DATA TO USE:
::::::::
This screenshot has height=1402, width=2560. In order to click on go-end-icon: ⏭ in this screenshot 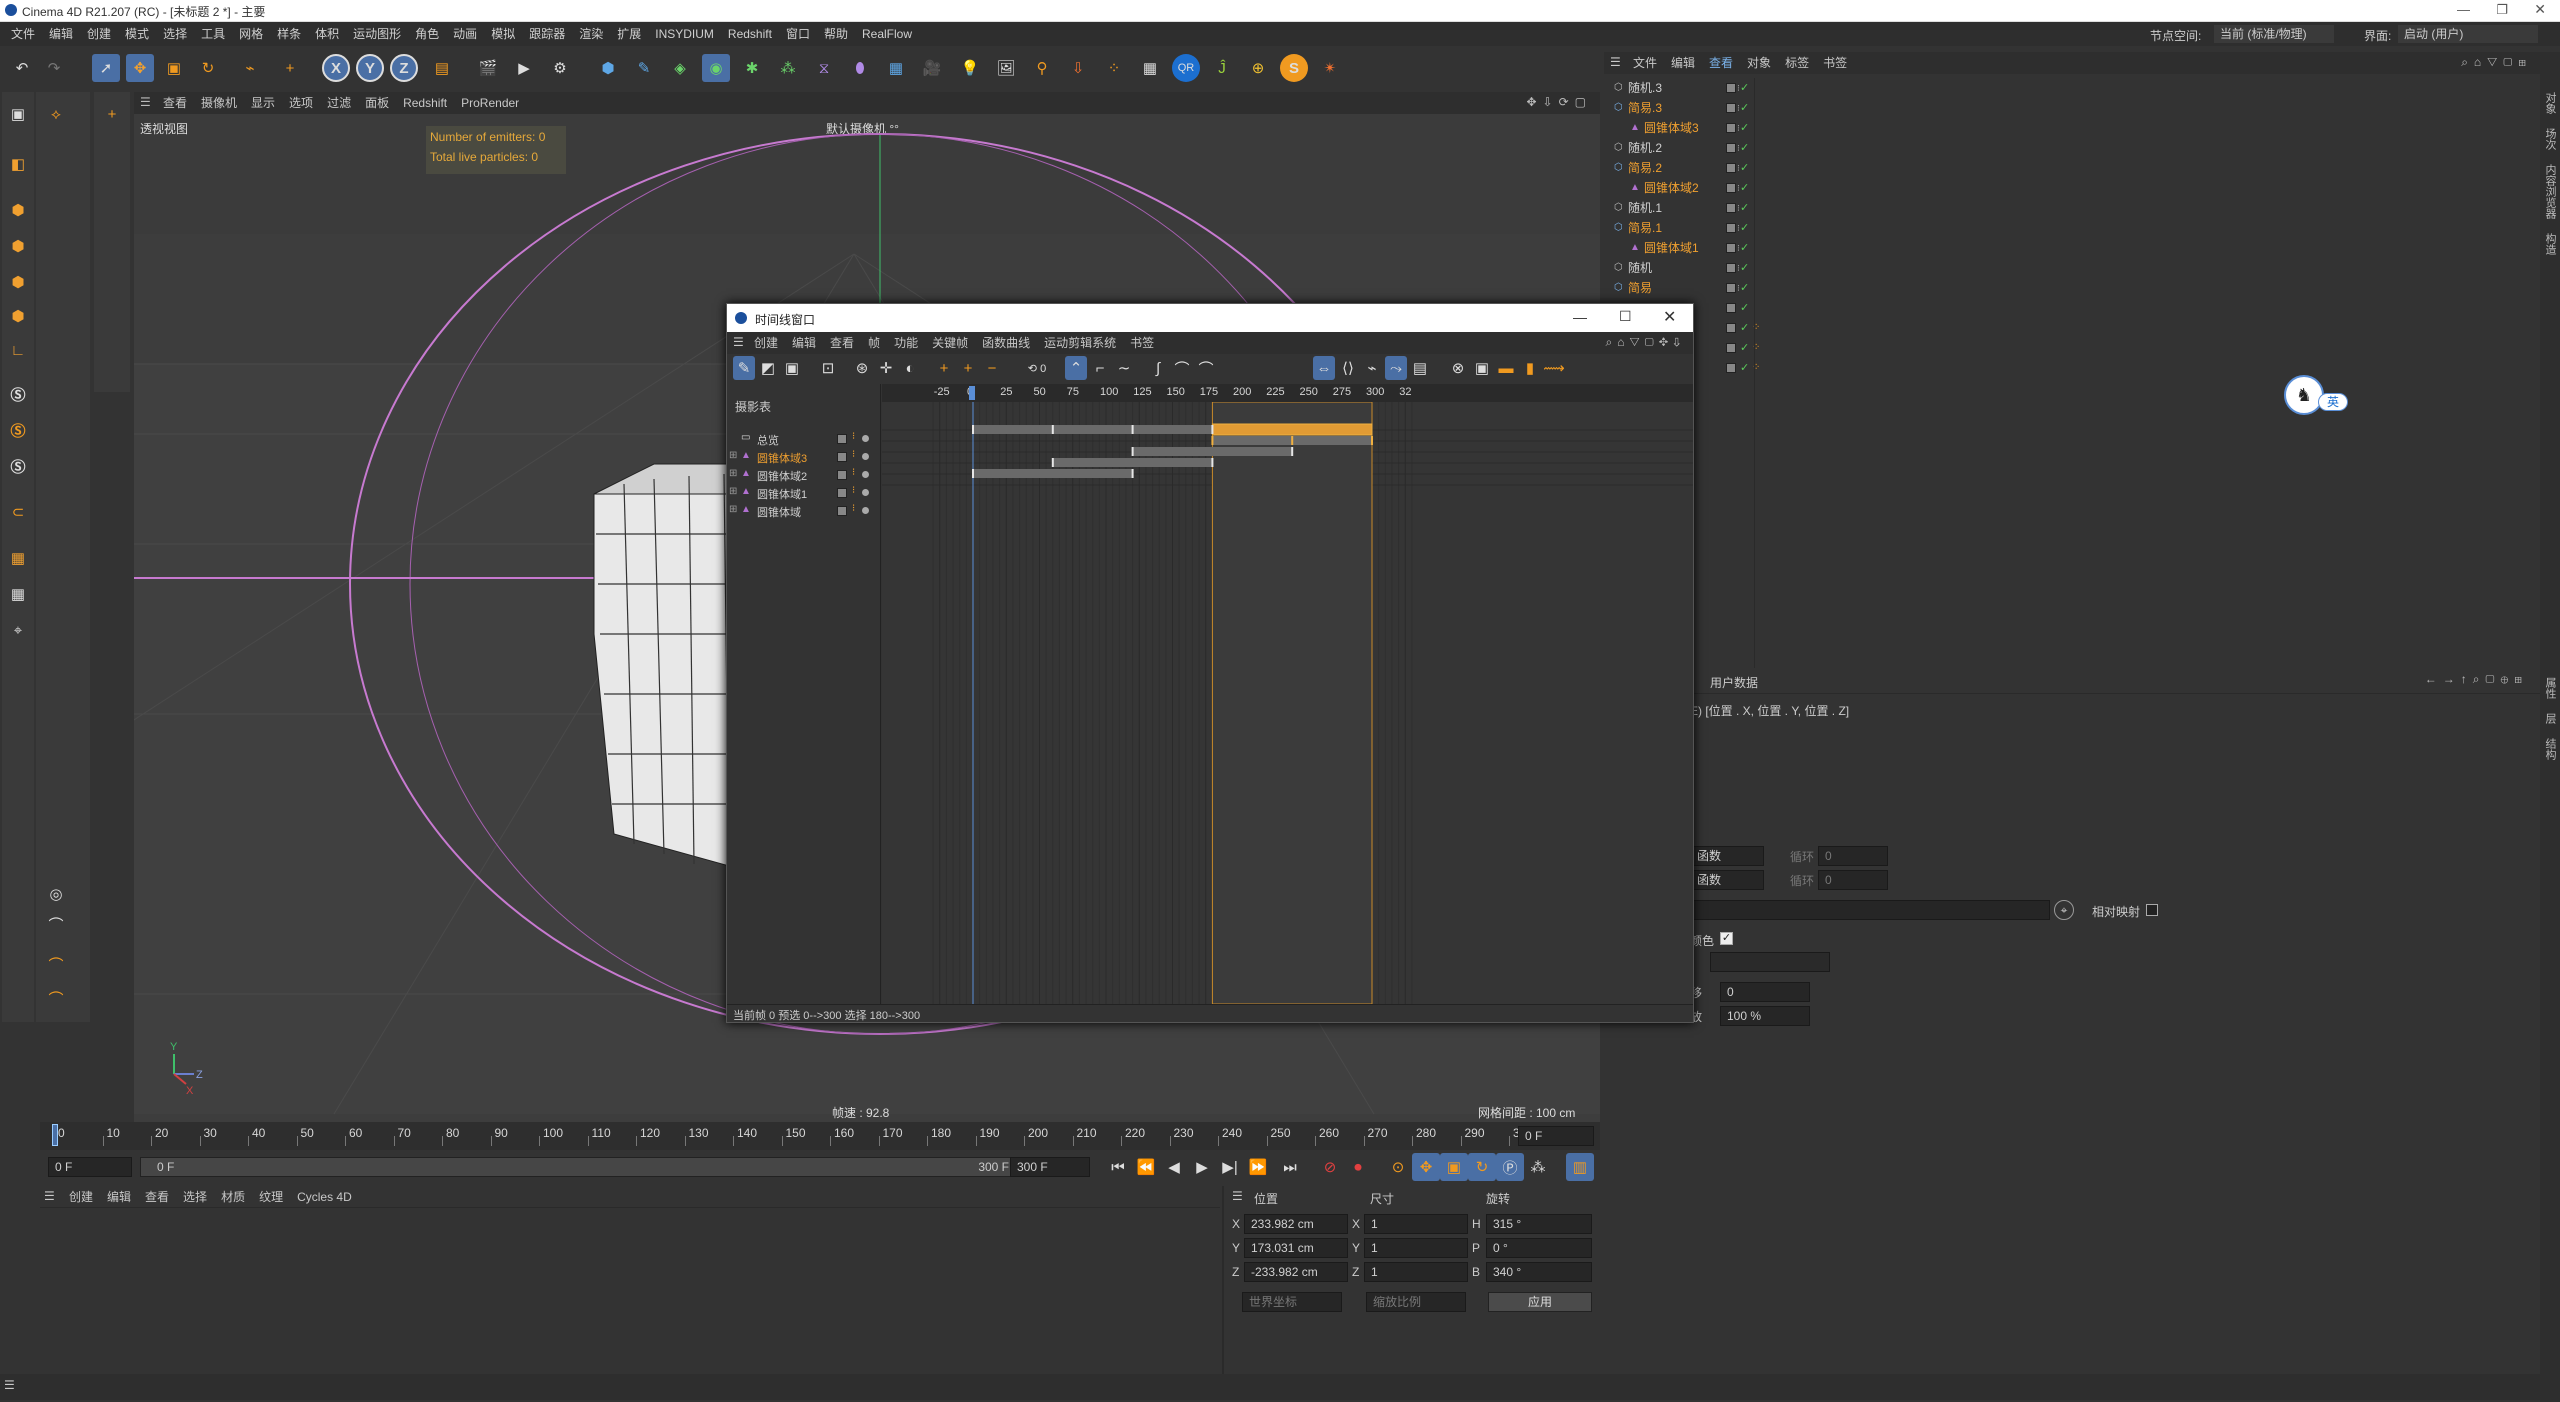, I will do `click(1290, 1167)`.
::::::::
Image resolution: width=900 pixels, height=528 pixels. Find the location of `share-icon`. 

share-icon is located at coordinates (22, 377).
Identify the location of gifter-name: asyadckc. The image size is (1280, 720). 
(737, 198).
::::::::
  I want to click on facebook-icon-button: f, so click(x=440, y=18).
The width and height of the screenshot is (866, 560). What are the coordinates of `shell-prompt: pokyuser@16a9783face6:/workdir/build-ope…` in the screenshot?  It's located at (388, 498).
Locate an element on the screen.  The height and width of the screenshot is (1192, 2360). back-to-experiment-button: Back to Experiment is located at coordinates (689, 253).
::::::::
YOUR OBJECTIVE:
Copy out, unchanged, every line from the one containing "The width and" through the one containing "Locate an element", including both of those lines.

WRITTEN ANSWER:
The width and height of the screenshot is (866, 560). What are the coordinates of `shell-prompt: pokyuser@16a9783face6:/workdir/build-ope…` in the screenshot?  It's located at (388, 498).
Locate an element on the screen.  The height and width of the screenshot is (1192, 2360). back-to-experiment-button: Back to Experiment is located at coordinates (689, 253).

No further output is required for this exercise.